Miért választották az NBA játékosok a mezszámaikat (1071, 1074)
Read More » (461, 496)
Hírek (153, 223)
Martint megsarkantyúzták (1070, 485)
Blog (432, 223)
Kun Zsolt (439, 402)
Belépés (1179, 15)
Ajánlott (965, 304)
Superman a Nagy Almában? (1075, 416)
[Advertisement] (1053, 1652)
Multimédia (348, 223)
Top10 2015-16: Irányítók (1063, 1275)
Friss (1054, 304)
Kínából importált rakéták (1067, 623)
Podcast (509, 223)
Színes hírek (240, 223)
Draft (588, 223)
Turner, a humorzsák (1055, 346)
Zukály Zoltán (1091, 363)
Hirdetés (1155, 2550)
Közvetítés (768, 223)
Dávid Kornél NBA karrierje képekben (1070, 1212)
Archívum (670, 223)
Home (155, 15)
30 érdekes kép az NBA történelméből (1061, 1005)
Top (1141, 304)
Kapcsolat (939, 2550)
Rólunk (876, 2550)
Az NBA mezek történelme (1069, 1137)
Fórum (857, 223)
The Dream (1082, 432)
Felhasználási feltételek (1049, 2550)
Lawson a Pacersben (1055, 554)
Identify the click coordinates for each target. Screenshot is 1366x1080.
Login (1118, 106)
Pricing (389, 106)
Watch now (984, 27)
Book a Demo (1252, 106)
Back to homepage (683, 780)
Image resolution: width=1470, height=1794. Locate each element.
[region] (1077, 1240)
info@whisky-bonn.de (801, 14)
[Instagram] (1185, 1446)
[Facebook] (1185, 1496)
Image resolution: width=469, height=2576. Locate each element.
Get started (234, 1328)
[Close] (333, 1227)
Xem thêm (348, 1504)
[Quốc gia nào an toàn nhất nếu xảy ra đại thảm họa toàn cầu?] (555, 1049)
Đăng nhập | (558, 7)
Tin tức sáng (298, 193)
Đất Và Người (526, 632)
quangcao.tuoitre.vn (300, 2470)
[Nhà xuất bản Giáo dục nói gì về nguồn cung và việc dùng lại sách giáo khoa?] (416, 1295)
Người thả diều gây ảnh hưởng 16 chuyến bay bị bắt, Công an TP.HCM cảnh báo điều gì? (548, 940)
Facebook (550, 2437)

════════

◆ **Requirement**: All lines that include the word "element" must be copied from the material above.

◆ **Solved problem**:
Image resolution: width=1470, height=1794. Locate each element.
Image resolution: width=469, height=2576. Locate each element.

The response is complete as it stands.